⟨

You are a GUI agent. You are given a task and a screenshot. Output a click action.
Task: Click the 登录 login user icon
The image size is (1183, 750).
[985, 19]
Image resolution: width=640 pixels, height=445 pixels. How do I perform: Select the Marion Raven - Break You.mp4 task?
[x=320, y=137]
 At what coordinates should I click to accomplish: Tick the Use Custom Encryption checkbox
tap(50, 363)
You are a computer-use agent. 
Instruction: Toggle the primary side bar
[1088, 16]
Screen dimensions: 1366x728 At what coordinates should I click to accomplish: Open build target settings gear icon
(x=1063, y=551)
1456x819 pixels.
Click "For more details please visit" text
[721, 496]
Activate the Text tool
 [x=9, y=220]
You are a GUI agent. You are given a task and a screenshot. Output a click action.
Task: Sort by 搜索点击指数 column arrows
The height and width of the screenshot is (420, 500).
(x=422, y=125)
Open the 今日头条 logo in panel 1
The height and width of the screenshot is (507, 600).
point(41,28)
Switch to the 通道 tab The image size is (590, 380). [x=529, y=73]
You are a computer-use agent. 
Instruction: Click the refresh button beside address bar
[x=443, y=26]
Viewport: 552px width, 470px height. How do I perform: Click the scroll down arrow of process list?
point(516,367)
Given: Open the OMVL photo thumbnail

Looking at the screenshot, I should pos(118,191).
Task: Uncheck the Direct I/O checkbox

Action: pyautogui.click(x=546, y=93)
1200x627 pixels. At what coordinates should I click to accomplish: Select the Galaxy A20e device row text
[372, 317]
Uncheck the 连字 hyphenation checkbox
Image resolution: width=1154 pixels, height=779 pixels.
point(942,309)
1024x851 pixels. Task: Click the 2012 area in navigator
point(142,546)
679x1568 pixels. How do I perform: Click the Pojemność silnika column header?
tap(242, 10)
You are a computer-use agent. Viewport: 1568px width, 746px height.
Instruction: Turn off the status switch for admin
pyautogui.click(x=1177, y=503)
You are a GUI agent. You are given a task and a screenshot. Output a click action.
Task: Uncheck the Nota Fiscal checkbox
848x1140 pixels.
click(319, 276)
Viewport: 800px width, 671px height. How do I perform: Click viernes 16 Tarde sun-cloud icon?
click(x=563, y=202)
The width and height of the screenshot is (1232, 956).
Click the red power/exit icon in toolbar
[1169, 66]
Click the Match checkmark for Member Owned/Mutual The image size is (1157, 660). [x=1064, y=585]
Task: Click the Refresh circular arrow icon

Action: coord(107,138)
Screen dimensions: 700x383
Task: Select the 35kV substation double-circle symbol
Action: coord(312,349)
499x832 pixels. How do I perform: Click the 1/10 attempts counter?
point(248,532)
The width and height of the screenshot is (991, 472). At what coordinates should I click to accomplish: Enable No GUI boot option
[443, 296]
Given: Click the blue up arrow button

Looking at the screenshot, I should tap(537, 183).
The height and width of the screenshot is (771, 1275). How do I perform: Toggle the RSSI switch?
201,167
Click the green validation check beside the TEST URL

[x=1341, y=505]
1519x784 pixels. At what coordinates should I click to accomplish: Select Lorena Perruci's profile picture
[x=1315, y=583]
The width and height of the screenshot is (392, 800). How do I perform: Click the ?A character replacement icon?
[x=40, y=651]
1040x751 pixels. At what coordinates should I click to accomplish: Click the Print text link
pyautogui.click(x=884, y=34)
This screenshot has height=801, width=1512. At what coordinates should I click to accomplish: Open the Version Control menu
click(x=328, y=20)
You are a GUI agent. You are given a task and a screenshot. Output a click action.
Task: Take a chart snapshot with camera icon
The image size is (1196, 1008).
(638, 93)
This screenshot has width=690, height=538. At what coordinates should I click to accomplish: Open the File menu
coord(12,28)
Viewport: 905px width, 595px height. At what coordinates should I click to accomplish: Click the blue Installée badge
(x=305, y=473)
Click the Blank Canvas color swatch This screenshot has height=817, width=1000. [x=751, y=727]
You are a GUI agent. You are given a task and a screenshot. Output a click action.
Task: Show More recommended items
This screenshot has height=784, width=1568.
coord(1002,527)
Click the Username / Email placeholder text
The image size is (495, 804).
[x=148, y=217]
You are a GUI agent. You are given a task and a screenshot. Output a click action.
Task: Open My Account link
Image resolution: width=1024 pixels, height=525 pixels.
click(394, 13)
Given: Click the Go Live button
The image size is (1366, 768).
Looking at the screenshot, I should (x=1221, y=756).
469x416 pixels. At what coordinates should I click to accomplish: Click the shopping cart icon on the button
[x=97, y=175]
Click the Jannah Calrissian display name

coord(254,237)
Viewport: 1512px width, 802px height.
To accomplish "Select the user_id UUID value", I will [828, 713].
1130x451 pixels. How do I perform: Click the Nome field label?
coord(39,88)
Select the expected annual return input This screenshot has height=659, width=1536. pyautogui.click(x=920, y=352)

⟩

_EXERCISE_.
Return every line of the material above exactly.

_COMPLETED EXERCISE_.
You are a GUI agent. You are given a task and a screenshot. Output a click action.
Task: Click the 登录 login user icon
The image size is (1183, 750).
[985, 19]
Image resolution: width=640 pixels, height=445 pixels. How do I perform: Select the Marion Raven - Break You.mp4 task?
[x=320, y=137]
 At what coordinates should I click to accomplish: Tick the Use Custom Encryption checkbox
tap(50, 363)
You are a computer-use agent. 
Instruction: Toggle the primary side bar
[1088, 16]
Screen dimensions: 1366x728 At what coordinates should I click to accomplish: Open build target settings gear icon
(x=1063, y=551)
1456x819 pixels.
Click "For more details please visit" text
[721, 496]
Activate the Text tool
 [x=9, y=220]
You are a GUI agent. You are given a task and a screenshot. Output a click action.
Task: Sort by 搜索点击指数 column arrows
The height and width of the screenshot is (420, 500).
(x=422, y=125)
Open the 今日头条 logo in panel 1
The height and width of the screenshot is (507, 600).
point(41,28)
Switch to the 通道 tab The image size is (590, 380). [x=529, y=73]
You are a computer-use agent. 
Instruction: Click the refresh button beside address bar
[x=443, y=26]
Viewport: 552px width, 470px height. How do I perform: Click the scroll down arrow of process list?
point(516,367)
Given: Open the OMVL photo thumbnail

Looking at the screenshot, I should pos(118,191).
Task: Uncheck the Direct I/O checkbox

Action: pyautogui.click(x=546, y=93)
1200x627 pixels. At what coordinates should I click to accomplish: Select the Galaxy A20e device row text
[372, 317]
Uncheck the 连字 hyphenation checkbox
Image resolution: width=1154 pixels, height=779 pixels.
point(942,309)
1024x851 pixels. Task: Click the 2012 area in navigator
point(142,546)
679x1568 pixels. How do I perform: Click the Pojemność silnika column header?
tap(242, 10)
You are a computer-use agent. Viewport: 1568px width, 746px height.
Instruction: Turn off the status switch for admin
pyautogui.click(x=1177, y=503)
You are a GUI agent. You are given a task and a screenshot. Output a click action.
Task: Uncheck the Nota Fiscal checkbox
848x1140 pixels.
click(319, 276)
Viewport: 800px width, 671px height. How do I perform: Click viernes 16 Tarde sun-cloud icon?
click(x=563, y=202)
The width and height of the screenshot is (1232, 956).
Click the red power/exit icon in toolbar
[1169, 66]
Click the Match checkmark for Member Owned/Mutual The image size is (1157, 660). [x=1064, y=585]
Task: Click the Refresh circular arrow icon

Action: coord(107,138)
Screen dimensions: 700x383
Task: Select the 35kV substation double-circle symbol
Action: coord(312,349)
499x832 pixels. How do I perform: Click the 1/10 attempts counter?
point(248,532)
The width and height of the screenshot is (991, 472). At what coordinates should I click to accomplish: Enable No GUI boot option
[443, 296]
Given: Click the blue up arrow button

Looking at the screenshot, I should tap(537, 183).
The height and width of the screenshot is (771, 1275). How do I perform: Toggle the RSSI switch?
201,167
Click the green validation check beside the TEST URL

[x=1341, y=505]
1519x784 pixels. At what coordinates should I click to accomplish: Select Lorena Perruci's profile picture
[x=1315, y=583]
The width and height of the screenshot is (392, 800). How do I perform: Click the ?A character replacement icon?
[x=40, y=651]
1040x751 pixels. At what coordinates should I click to accomplish: Click the Print text link
pyautogui.click(x=884, y=34)
This screenshot has height=801, width=1512. At what coordinates should I click to accomplish: Open the Version Control menu
click(x=328, y=20)
You are a GUI agent. You are given a task and a screenshot. Output a click action.
Task: Take a chart snapshot with camera icon
The image size is (1196, 1008).
(638, 93)
This screenshot has width=690, height=538. At what coordinates should I click to accomplish: Open the File menu
coord(12,28)
Viewport: 905px width, 595px height. At what coordinates should I click to accomplish: Click the blue Installée badge
(x=305, y=473)
Click the Blank Canvas color swatch This screenshot has height=817, width=1000. [x=751, y=727]
You are a GUI agent. You are given a task and a screenshot. Output a click action.
Task: Show More recommended items
This screenshot has height=784, width=1568.
coord(1002,527)
Click the Username / Email placeholder text
The image size is (495, 804).
[x=148, y=217]
You are a GUI agent. You are given a task and a screenshot. Output a click action.
Task: Open My Account link
Image resolution: width=1024 pixels, height=525 pixels.
click(394, 13)
Given: Click the Go Live button
The image size is (1366, 768).
Looking at the screenshot, I should (x=1221, y=756).
469x416 pixels. At what coordinates should I click to accomplish: Click the shopping cart icon on the button
[x=97, y=175]
Click the Jannah Calrissian display name

coord(254,237)
Viewport: 1512px width, 802px height.
To accomplish "Select the user_id UUID value", I will [828, 713].
1130x451 pixels. How do I perform: Click the Nome field label?
coord(39,88)
Select the expected annual return input This screenshot has height=659, width=1536. pyautogui.click(x=920, y=352)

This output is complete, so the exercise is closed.